Cervantes fue el escritor, en nuestra literatura,  que más abiertamente colocó las tripas de lo leído en los ojos de los lectores. Todo ello, obviando las antiquísimas tradiciones orientales e indias y el concepto de gran arraigo en occidente de imitatio. Creo que esa es una de las enajenaciones que sufre el lector de El Quijote, las capas de textos y de literatura a la que se enfrenta y que llegan a confundirlo con su mundo de referencia.
Así leo, así escribo. El posterior anhelo de encontrar en todo ello la voz propia (a sabiendas de que en este rasero en donde se encuentran los que perduran), lo que se llama, en ocasiones, el estilo, puede o no darse nunca. Pero no debe importar eso, no debe ejercer ninguna interferencia si lo que se ejecuta es noble y verdadero, pero sobre todo, fiel a la literatura y a la vida.

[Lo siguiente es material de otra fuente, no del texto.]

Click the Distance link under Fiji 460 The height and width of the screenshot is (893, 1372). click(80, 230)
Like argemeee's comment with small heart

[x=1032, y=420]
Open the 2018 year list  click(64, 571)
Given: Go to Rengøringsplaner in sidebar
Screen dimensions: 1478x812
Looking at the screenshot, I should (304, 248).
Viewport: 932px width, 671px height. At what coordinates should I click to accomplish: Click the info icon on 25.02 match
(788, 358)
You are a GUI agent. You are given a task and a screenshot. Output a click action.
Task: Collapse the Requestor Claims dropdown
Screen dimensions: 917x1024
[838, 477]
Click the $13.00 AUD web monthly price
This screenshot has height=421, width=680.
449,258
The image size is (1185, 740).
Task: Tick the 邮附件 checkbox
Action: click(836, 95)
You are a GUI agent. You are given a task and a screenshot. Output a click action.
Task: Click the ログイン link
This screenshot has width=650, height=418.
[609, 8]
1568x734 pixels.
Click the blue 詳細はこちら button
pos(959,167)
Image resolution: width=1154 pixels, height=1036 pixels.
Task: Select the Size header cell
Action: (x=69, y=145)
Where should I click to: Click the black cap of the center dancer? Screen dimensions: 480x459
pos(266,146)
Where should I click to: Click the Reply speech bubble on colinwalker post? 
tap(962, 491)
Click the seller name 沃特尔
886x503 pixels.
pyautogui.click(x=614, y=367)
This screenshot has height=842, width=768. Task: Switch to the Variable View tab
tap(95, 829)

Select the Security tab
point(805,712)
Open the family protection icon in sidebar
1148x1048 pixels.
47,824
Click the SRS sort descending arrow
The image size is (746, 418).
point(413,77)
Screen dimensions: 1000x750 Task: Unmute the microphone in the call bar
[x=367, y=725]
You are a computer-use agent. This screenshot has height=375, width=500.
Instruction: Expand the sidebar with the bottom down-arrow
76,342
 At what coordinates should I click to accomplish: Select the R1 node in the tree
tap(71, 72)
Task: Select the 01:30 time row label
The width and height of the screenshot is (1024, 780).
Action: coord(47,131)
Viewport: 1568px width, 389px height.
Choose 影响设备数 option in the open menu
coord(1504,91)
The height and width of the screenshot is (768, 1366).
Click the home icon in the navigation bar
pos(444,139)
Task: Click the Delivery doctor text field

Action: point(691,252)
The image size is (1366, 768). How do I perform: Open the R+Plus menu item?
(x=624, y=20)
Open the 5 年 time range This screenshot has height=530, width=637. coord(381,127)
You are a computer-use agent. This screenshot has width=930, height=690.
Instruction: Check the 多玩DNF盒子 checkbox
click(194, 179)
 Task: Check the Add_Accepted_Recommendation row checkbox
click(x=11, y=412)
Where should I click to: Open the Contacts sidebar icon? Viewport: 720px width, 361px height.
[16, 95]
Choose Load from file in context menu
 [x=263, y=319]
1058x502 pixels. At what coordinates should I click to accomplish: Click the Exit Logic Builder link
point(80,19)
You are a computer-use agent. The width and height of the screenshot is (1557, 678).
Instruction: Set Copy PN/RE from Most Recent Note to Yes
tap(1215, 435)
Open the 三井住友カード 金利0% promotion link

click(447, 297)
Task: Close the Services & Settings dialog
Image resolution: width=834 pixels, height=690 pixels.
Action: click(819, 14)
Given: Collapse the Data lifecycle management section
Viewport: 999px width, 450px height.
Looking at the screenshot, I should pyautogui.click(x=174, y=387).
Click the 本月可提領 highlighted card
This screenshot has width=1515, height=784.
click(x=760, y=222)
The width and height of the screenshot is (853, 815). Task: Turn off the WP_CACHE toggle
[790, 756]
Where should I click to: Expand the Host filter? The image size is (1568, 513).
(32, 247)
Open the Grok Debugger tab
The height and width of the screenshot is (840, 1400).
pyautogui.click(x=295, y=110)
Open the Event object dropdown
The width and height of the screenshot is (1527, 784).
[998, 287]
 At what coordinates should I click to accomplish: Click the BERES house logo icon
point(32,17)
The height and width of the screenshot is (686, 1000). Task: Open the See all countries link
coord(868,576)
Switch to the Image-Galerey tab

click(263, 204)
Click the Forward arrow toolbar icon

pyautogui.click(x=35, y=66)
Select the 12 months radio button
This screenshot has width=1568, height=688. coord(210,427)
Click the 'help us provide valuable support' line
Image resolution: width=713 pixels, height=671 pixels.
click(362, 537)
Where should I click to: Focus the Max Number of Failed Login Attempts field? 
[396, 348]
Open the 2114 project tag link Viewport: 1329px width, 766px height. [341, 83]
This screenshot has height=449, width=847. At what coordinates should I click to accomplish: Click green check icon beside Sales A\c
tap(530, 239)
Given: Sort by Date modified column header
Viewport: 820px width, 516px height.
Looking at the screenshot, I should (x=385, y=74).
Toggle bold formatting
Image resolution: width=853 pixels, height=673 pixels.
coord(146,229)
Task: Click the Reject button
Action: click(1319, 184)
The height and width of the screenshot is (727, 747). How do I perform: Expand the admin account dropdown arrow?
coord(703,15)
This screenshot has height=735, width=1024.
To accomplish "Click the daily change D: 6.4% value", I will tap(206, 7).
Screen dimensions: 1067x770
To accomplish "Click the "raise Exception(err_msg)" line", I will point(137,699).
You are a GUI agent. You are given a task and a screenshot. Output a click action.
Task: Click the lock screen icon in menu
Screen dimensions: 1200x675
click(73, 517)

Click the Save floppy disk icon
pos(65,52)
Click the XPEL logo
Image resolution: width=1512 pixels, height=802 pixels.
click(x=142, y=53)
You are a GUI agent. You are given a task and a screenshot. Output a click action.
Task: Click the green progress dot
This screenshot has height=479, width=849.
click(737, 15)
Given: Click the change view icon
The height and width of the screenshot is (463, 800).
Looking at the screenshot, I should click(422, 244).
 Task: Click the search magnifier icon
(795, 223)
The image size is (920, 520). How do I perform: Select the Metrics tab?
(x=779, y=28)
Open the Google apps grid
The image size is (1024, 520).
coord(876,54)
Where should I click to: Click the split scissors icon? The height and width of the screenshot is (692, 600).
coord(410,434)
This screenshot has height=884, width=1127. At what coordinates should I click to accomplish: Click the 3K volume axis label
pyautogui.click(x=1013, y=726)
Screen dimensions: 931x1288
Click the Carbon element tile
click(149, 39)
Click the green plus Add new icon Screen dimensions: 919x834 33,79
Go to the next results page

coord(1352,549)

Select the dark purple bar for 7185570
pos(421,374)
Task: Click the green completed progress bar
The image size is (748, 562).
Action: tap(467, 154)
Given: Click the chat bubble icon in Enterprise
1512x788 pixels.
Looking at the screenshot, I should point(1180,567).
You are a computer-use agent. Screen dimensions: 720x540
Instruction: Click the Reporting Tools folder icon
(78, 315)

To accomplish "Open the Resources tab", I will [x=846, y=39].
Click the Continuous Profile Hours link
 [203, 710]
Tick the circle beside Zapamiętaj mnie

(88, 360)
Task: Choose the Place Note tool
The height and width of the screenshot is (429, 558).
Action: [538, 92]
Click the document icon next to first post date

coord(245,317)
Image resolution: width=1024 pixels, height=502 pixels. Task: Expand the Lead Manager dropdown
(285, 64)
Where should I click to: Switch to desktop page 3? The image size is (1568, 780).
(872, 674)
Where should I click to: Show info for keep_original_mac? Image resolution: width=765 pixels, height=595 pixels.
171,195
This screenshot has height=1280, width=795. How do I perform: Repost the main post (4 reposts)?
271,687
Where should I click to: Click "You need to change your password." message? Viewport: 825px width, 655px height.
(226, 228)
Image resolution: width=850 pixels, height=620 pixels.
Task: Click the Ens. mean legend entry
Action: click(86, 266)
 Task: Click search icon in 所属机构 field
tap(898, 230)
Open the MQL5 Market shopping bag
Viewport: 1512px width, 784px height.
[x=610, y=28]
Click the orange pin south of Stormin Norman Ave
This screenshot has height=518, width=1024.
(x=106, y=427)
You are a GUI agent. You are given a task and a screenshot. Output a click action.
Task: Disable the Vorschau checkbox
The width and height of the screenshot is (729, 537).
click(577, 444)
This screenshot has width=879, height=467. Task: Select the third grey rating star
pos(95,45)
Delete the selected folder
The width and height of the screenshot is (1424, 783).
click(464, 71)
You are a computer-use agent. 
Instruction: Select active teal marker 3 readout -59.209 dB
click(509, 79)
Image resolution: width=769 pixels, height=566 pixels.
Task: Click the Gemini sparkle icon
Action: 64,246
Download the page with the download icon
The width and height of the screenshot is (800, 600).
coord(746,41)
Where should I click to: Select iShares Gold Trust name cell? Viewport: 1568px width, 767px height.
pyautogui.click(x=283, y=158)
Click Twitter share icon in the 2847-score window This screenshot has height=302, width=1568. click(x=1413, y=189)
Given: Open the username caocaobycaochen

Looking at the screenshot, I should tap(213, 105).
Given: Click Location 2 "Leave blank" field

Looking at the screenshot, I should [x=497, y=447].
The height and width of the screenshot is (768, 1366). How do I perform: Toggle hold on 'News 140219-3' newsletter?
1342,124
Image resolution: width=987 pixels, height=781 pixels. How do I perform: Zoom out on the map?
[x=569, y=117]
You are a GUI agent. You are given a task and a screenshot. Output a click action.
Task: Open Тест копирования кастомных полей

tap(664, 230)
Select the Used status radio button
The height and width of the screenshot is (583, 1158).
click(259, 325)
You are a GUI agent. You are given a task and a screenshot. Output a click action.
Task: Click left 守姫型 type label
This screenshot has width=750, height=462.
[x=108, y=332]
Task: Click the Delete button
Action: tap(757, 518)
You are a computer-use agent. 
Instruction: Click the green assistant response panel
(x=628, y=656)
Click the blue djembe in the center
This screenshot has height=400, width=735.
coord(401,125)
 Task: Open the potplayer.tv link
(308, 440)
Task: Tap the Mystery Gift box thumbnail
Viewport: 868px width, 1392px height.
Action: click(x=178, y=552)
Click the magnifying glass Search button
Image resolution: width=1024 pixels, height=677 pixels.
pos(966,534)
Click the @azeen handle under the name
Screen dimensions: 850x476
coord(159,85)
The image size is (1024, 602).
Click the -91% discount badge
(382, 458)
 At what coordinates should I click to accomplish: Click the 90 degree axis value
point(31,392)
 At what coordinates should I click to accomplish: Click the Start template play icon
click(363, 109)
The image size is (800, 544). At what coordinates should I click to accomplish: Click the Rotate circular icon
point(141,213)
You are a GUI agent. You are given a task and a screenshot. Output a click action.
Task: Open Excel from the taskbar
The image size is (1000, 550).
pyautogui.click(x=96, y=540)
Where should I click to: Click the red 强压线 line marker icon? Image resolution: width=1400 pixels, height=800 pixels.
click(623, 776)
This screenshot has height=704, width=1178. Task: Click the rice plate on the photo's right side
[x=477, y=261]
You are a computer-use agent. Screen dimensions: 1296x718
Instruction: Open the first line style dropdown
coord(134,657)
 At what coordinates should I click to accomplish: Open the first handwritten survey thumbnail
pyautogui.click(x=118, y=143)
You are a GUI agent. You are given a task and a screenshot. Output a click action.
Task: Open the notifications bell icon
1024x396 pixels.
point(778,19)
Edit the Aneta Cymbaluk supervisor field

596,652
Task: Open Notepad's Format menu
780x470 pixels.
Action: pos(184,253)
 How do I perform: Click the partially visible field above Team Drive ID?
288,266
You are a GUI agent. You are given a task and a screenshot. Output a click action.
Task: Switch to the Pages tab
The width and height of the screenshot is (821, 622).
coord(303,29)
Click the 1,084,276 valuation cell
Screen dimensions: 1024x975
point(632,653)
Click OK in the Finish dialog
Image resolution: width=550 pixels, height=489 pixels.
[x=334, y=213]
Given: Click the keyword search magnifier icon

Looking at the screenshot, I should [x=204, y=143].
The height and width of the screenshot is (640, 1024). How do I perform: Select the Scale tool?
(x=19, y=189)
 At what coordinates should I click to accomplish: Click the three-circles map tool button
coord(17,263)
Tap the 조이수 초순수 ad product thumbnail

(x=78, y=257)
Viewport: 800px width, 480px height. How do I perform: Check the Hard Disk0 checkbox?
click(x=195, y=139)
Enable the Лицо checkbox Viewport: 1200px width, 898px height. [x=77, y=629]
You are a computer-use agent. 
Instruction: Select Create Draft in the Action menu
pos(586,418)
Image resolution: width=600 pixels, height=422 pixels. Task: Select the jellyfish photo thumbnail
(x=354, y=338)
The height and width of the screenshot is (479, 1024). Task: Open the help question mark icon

Siempre las glosas, las visitas a otros textos y, sobre todo, el ejercicio de la buena lectura, han alimentado a los autores de culto. Desde la antigua Grecia, Platón irradió una sentencia que luego recuperó el autor de marras. El lema que presentaba la torre en la que se recluyó mi admirado Montaigne presentaba la siguiente sentencia: "Que sais-je?".